Posted by just a person | Report as abusive

Didn’t everyone get the memo – we’re suppsoed to let corporations take in a bunch of conusmer money, redistribute it to the top 5% of their employees, then fail, threaten the country with oblivion, get government bailouts to stabilize their finances, and then repeat the whole process on a bigger scale.

Any interference with that cycle is socialist. The government has no business interfering/regulating unless said interference is to give the companies more money. Any other interference makes it harder for the companies to make even more money, which is clearly anti-American.

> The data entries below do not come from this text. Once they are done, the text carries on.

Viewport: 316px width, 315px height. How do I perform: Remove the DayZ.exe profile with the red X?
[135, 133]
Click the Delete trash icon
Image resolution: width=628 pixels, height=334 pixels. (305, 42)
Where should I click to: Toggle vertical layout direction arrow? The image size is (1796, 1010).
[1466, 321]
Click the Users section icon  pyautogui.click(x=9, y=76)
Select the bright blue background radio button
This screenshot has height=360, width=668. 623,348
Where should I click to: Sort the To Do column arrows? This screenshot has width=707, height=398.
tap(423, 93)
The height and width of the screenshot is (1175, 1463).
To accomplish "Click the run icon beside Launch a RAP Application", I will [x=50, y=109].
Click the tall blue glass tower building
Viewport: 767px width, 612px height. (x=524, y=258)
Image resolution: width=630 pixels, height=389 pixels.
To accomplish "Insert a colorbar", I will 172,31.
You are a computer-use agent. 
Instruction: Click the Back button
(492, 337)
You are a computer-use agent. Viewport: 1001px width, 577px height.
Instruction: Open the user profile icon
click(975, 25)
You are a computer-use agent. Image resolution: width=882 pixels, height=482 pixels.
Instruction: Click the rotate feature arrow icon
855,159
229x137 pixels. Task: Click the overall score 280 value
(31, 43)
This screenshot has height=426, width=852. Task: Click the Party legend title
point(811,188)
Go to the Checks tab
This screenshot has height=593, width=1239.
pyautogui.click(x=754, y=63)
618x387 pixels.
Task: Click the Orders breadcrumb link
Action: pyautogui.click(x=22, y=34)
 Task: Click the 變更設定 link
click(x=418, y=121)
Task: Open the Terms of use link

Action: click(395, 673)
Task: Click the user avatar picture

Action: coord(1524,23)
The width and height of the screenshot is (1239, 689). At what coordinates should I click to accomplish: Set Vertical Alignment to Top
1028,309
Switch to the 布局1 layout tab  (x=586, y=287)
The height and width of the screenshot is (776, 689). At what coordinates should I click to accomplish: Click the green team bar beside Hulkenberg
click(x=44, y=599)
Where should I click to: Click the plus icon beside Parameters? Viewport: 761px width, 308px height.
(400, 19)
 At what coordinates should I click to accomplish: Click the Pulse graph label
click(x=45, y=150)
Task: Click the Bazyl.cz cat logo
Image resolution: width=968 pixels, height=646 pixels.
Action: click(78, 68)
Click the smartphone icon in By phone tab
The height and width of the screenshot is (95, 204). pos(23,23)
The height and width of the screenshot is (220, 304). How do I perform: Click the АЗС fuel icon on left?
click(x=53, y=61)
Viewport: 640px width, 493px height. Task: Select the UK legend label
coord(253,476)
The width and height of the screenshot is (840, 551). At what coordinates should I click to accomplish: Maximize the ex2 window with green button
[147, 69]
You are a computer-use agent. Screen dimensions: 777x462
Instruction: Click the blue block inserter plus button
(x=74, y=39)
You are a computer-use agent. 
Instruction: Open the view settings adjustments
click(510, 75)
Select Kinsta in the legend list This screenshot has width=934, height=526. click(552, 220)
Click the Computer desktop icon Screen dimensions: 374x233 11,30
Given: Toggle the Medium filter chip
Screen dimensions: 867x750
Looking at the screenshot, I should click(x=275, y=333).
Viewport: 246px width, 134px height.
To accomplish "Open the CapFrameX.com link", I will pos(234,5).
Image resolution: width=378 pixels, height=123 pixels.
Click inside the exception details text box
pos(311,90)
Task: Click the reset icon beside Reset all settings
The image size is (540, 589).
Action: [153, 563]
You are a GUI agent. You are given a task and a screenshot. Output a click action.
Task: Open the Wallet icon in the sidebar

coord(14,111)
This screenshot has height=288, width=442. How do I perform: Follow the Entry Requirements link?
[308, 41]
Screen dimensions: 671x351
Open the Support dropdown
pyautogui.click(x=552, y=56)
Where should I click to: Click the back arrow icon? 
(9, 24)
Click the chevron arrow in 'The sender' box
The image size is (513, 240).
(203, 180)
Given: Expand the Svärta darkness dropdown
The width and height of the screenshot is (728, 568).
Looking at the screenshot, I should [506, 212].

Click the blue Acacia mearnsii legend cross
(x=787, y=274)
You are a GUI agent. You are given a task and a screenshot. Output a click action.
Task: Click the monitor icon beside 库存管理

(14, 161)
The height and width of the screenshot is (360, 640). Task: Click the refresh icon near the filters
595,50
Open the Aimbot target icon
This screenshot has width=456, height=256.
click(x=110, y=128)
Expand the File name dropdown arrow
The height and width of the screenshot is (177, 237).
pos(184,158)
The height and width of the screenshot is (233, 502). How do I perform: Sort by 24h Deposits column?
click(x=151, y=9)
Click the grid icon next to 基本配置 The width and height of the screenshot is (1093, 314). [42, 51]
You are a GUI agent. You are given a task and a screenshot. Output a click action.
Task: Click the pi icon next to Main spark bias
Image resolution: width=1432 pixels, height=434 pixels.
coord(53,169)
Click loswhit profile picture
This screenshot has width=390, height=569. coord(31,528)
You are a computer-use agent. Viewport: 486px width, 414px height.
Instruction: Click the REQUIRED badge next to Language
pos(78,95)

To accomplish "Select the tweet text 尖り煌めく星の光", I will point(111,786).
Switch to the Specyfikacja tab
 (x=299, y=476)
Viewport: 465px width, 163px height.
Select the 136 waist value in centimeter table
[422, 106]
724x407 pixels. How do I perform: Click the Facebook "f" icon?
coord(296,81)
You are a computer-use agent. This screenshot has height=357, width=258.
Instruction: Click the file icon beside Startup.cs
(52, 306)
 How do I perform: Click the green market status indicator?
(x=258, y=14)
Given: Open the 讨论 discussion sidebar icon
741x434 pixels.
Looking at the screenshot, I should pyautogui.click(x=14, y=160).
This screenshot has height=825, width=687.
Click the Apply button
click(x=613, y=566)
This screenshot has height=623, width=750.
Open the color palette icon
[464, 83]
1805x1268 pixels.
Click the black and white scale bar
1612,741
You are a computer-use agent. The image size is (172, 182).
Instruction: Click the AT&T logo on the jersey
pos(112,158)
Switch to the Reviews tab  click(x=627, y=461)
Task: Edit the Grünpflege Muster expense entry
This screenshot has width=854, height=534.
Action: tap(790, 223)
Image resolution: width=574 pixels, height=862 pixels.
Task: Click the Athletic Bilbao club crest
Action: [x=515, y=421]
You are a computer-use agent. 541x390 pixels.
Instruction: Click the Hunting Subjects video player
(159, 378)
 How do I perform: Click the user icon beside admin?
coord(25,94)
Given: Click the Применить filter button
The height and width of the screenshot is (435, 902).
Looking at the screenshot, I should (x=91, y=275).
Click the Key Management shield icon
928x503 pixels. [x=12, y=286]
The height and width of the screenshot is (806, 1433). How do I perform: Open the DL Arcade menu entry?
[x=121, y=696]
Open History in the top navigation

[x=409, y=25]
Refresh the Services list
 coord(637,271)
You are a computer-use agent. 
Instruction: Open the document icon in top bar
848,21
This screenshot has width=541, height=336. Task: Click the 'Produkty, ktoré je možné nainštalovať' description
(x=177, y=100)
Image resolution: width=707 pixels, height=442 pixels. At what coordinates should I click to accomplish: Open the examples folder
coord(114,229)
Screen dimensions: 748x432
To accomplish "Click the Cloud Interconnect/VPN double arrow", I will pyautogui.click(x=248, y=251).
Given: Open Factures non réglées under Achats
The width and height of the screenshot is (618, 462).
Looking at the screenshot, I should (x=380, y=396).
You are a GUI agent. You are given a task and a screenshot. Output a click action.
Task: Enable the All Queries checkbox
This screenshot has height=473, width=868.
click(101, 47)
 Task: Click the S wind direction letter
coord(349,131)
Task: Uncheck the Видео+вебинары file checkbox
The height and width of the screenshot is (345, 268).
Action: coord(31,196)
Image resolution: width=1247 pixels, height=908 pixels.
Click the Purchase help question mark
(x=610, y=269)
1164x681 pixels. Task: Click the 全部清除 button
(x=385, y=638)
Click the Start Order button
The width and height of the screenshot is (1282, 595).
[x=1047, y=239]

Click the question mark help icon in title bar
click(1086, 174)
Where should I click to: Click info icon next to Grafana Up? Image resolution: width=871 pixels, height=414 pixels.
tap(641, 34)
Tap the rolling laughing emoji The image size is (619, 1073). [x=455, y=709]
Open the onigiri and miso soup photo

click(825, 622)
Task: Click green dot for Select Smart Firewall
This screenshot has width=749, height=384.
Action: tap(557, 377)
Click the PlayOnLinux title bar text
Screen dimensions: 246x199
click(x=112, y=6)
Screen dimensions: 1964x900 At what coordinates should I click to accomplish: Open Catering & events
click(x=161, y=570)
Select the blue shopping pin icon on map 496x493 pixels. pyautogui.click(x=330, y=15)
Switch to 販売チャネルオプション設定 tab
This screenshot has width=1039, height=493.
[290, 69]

Posted by PM | Report as abusive

How about we promote small regional banks and boutique investment firms. Allow them to be competitive with the larger firms and allow the market to determine where deposits go. Allow private equity to be real participants in these bank takeovers. Increase market competition and level the playing field for everyone, thats how you deal with too big to fail nonsense. Promoting a tax on large deposit institutions that you feel are to large will only increase the cost to people holding deposits in those institutions. For the life of me I can understand where you come up with these nonsense ideas, I know you play to the populist tendency of your readers, but have some common sense. BTW they already pay fees to the FDIC, look how well that has worked out. Government solves nothing!